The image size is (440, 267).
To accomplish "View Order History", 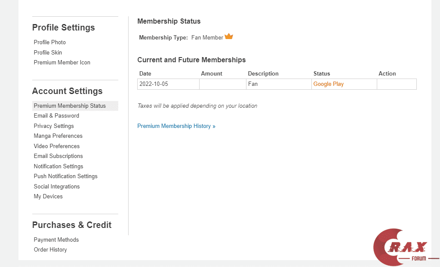I will 50,250.
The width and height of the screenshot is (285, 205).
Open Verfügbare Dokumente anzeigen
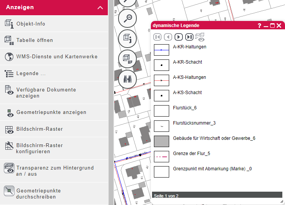[x=46, y=93]
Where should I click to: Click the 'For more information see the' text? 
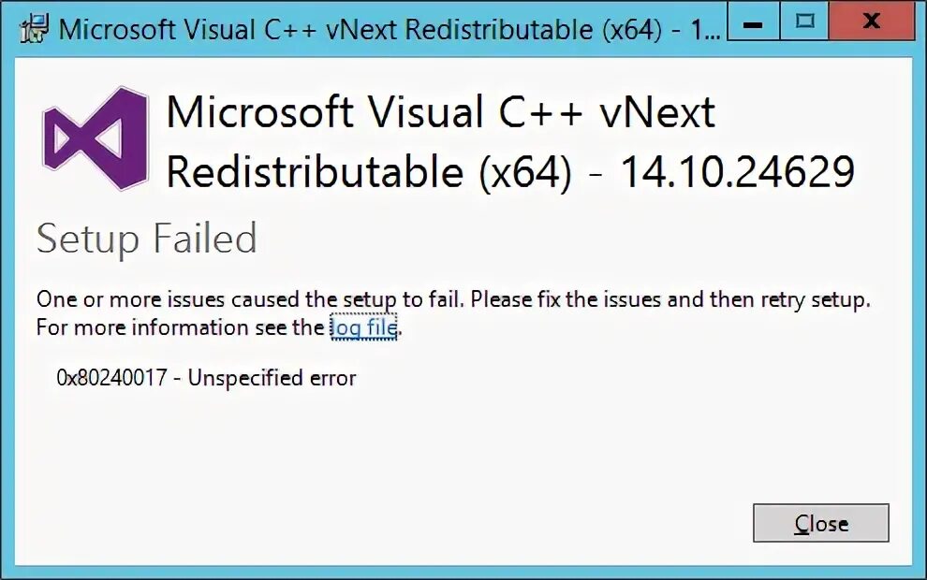click(181, 327)
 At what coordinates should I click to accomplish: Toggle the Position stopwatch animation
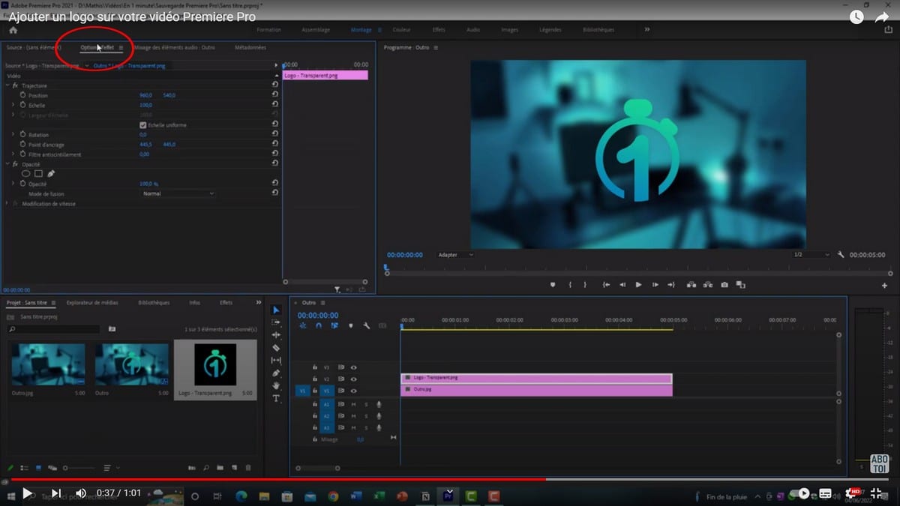coord(23,96)
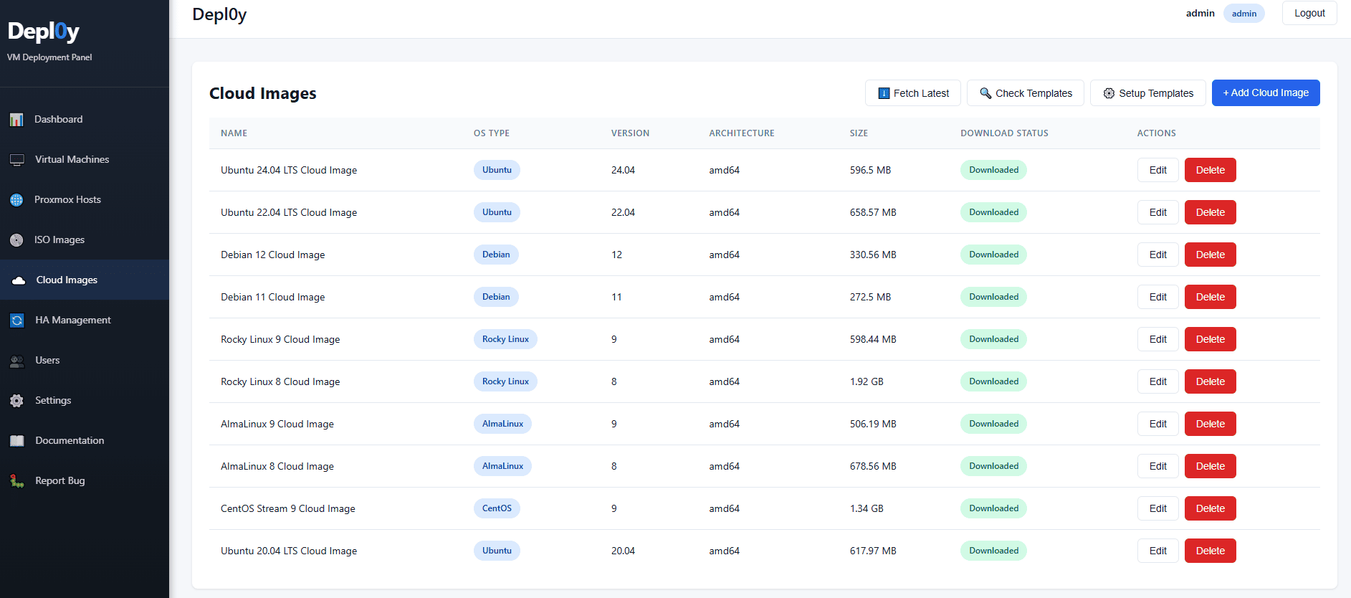Delete the Debian 12 Cloud Image
1351x598 pixels.
[x=1210, y=255]
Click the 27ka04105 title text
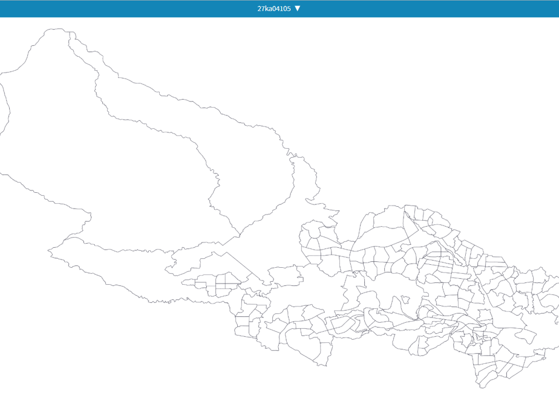 point(274,8)
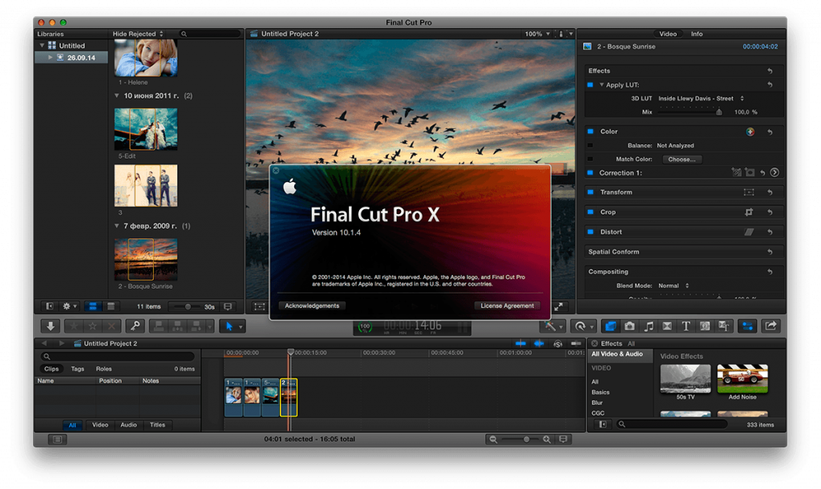This screenshot has height=489, width=821.
Task: Enable the Balance color checkbox
Action: 591,146
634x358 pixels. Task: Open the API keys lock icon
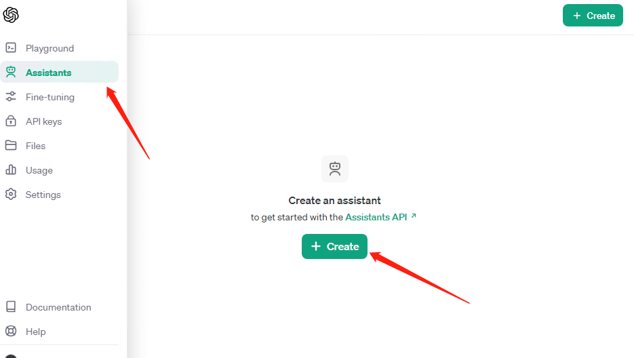pos(11,121)
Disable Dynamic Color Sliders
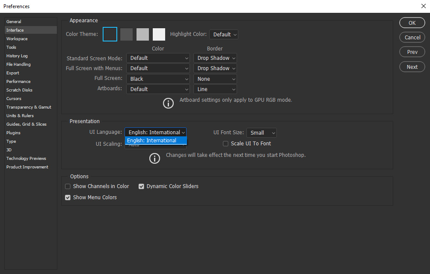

- GOAL OF THE EXERCISE -
The range to copy runs from the line with "Where should I" to the last line of the entries, both included; copy it exactly and leave out the pictures.

- SOLUTION -
Where should I click to: Click the 'For more information see the' text? 
click(181, 327)
 At what coordinates should I click to accomplish: Toggle the Position stopwatch animation
coord(23,96)
Delete the Debian 12 Cloud Image
1351x598 pixels.
[x=1210, y=255]
Click the 27ka04105 title text
 point(274,8)
This screenshot has height=489, width=821.
Task: Enable the Balance color checkbox
Action: 591,146
634x358 pixels. Task: Open the API keys lock icon
pos(11,121)
Disable Dynamic Color Sliders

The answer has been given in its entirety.